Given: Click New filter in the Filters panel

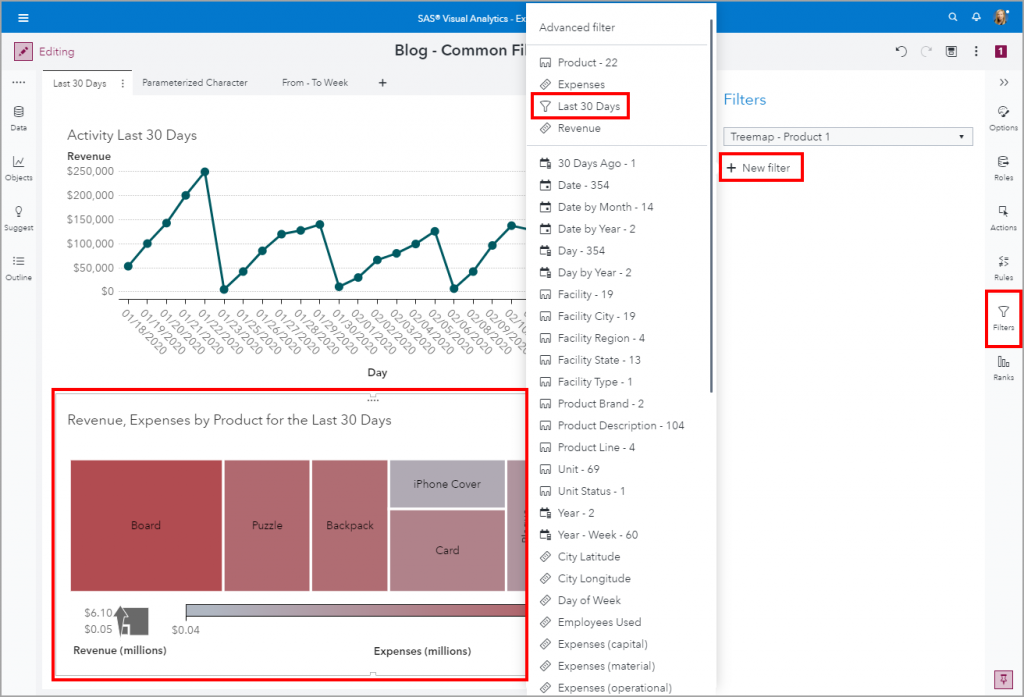Looking at the screenshot, I should pyautogui.click(x=761, y=167).
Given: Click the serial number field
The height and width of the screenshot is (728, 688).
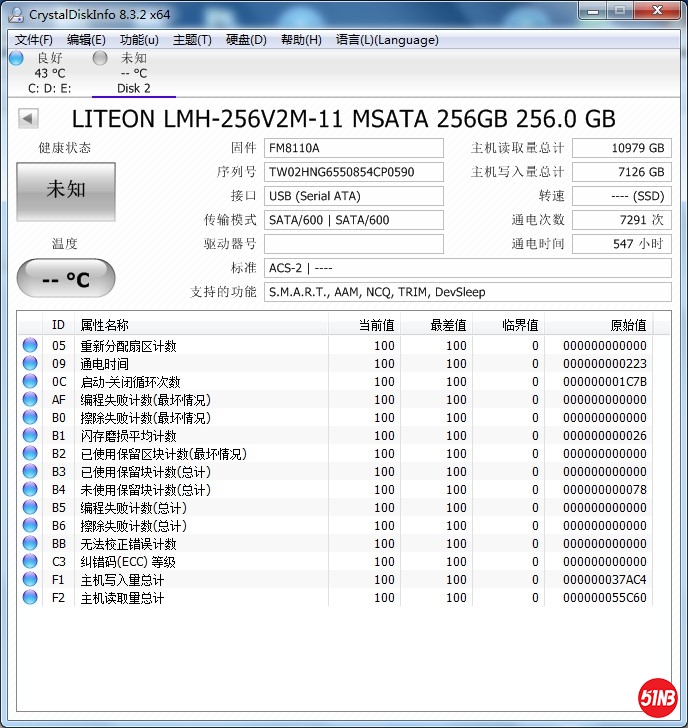Looking at the screenshot, I should tap(353, 172).
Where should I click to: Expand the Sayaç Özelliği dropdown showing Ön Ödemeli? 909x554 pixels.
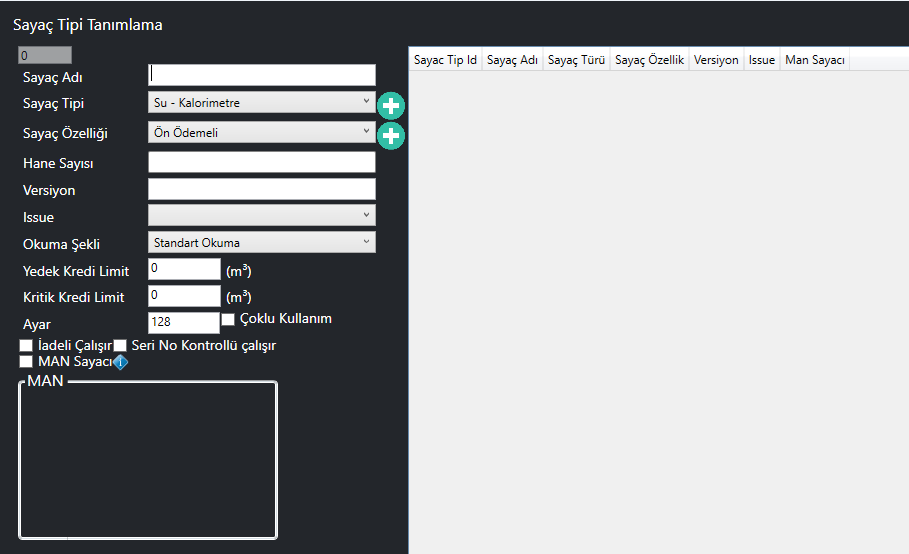(x=261, y=133)
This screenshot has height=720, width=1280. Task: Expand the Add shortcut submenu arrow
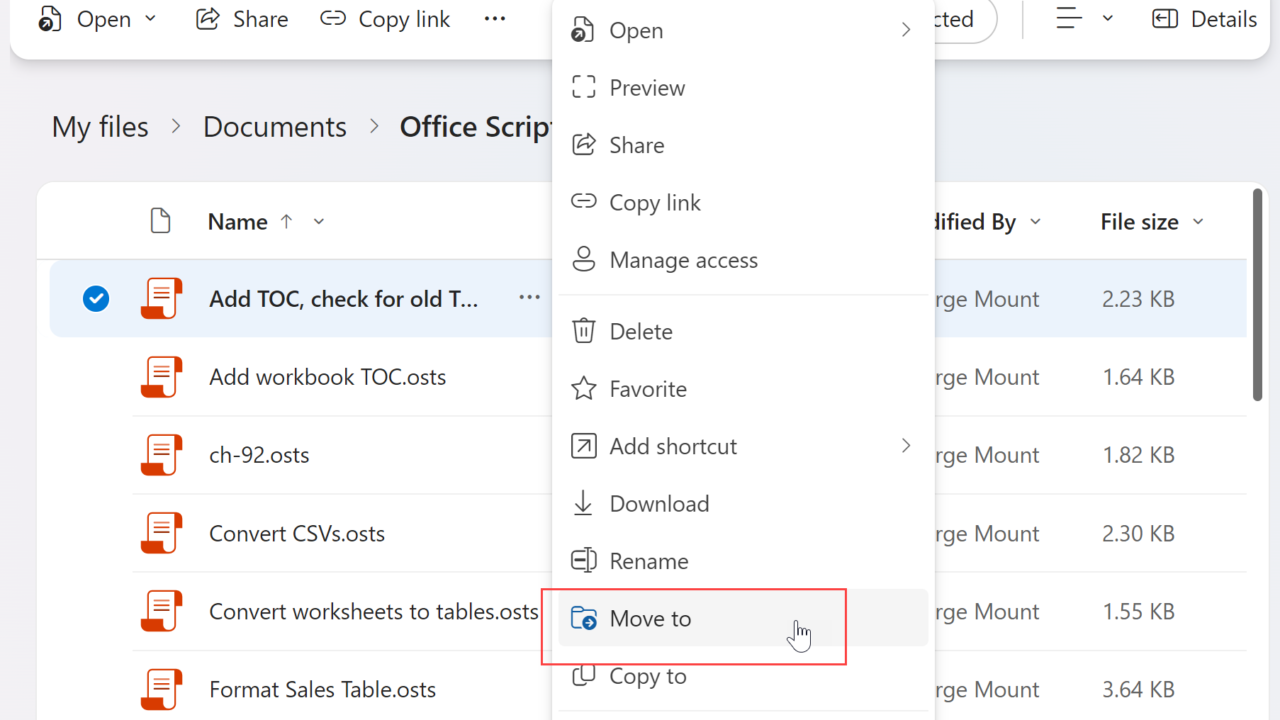pyautogui.click(x=906, y=446)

(Task directions): Please rewrite the entries above with "Expand" changed to "Open" everywhere and nothing else altered. Omit the pictures.

(Exercise solution):
Given: Click New filter in the Filters panel

Looking at the screenshot, I should pyautogui.click(x=761, y=167).
Given: Click the serial number field
The height and width of the screenshot is (728, 688).
Looking at the screenshot, I should tap(353, 172).
Where should I click to: Open the Sayaç Özelliği dropdown showing Ön Ödemeli? 909x554 pixels.
(x=261, y=133)
This screenshot has height=720, width=1280. Task: Open the Add shortcut submenu arrow
pyautogui.click(x=906, y=446)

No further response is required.